Разве тот, кто в полночные споры

Всю мальчишечью вкладывал прыть, –

Это я, тот же самый, который

На трагические разговоры

Научился молчать и шутить?

Впрочем – так и всегда на средине

Рокового земного пути:

От ничтожной причины – к причине,

А глядишь – заплутался в пустыне,

И своих же следов не найти.

Да, меня не пантера прыжками

На парижский чердак загнала.

И Виргилия нет за плечами, –

Только есть одиночество – в раме

Говорящего правду стекла.

Тут тоже пришёл вопрос: «Почему только в 1918 году Ходасевич осуществился?» – Глеб спрашивает. Глеб, потому что только в 1918 году готовность к смерти и презрение к жизни стали важными факторами литературного и человеческого поведения. В обычной жизни быть ангелом или демоном пошло, моветонно, а вот в такой жизни, когда предельно всё, тогда надо быть ангелом или демоном. И Ходасевич – это поэт не для всякого состояния. Ходасевич – это поэт для тех времён, когда жить нельзя, когда жить стыдно, когда в зеркало стыдно смотреть. Вот так мне кажется. Поэтому сейчас ему самое время.

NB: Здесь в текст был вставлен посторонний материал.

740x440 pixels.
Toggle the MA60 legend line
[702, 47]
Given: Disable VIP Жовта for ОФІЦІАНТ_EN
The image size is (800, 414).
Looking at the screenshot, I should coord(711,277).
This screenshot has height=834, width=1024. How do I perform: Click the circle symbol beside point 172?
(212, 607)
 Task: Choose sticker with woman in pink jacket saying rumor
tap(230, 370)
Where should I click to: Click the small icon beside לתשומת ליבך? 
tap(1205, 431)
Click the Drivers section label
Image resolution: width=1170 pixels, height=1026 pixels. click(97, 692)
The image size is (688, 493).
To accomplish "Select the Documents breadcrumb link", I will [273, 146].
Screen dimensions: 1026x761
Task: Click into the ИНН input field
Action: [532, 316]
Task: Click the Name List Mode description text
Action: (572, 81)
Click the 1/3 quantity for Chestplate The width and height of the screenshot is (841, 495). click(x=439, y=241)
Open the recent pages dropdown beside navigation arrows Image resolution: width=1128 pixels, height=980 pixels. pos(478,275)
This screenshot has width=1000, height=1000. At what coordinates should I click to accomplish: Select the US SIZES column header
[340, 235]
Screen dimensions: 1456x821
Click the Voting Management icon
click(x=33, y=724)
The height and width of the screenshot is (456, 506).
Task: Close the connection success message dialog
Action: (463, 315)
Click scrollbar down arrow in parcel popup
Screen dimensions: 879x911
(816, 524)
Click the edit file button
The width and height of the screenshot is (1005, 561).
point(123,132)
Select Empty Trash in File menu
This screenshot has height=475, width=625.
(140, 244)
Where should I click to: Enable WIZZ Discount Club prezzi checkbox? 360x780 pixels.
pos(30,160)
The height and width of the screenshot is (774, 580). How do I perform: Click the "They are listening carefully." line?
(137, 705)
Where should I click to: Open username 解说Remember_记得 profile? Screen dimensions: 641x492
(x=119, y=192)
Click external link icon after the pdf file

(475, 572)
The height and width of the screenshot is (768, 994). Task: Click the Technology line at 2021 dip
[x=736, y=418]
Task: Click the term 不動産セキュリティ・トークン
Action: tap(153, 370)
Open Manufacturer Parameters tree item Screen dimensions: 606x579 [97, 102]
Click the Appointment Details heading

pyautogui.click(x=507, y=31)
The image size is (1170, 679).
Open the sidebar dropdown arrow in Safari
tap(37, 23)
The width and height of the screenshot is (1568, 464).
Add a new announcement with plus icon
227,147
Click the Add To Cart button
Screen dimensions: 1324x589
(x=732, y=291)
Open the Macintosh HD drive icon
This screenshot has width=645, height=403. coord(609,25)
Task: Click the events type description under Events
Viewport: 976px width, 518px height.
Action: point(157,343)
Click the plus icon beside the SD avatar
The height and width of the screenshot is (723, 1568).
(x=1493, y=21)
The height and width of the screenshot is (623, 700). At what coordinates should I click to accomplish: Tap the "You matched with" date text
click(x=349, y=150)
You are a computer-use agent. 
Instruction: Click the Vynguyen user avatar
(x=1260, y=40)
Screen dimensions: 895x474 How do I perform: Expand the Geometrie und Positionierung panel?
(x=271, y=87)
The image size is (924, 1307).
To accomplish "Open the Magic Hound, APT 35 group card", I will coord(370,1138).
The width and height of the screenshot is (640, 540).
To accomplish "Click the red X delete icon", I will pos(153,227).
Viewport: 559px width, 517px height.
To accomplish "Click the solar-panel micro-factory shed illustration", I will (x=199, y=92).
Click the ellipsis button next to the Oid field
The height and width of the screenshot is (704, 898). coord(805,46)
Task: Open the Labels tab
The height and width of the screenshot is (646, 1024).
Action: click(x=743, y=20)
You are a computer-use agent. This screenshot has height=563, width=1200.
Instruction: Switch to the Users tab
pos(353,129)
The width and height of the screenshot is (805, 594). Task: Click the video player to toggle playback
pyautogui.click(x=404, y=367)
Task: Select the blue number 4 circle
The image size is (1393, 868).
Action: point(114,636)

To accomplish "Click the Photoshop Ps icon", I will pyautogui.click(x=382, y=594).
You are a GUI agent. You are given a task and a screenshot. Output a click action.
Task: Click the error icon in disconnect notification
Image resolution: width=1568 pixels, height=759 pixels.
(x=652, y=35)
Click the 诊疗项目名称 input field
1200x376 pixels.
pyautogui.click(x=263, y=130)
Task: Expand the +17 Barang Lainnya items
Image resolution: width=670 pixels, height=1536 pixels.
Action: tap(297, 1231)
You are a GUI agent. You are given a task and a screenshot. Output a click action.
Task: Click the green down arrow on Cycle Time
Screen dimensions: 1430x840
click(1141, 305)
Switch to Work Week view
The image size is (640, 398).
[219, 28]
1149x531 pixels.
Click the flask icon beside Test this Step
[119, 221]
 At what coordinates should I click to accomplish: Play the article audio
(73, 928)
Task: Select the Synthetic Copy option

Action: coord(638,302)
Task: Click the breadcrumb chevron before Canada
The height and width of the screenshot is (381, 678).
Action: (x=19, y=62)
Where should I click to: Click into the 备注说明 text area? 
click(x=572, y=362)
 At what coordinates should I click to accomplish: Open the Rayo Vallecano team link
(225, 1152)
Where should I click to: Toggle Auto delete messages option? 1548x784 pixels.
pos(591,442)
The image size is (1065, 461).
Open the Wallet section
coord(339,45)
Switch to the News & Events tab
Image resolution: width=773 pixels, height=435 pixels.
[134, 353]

Мы с вами услышимся меньше чем через неделю, в четверг. Спасибо. Вопросы слать на dmibykov@yandex.ru. Благодарю, что со мной вместе не спали.

*****************************************************

17 июля 2015

http://echo.msk.ru/programs/odin/1585448-echo/

Д. Быков― Добрый вечер, дорогие друзья! С вами Дмитрий Быков. Программа наша называется «Один». В двух словах о том, что нас сегодня ожидает.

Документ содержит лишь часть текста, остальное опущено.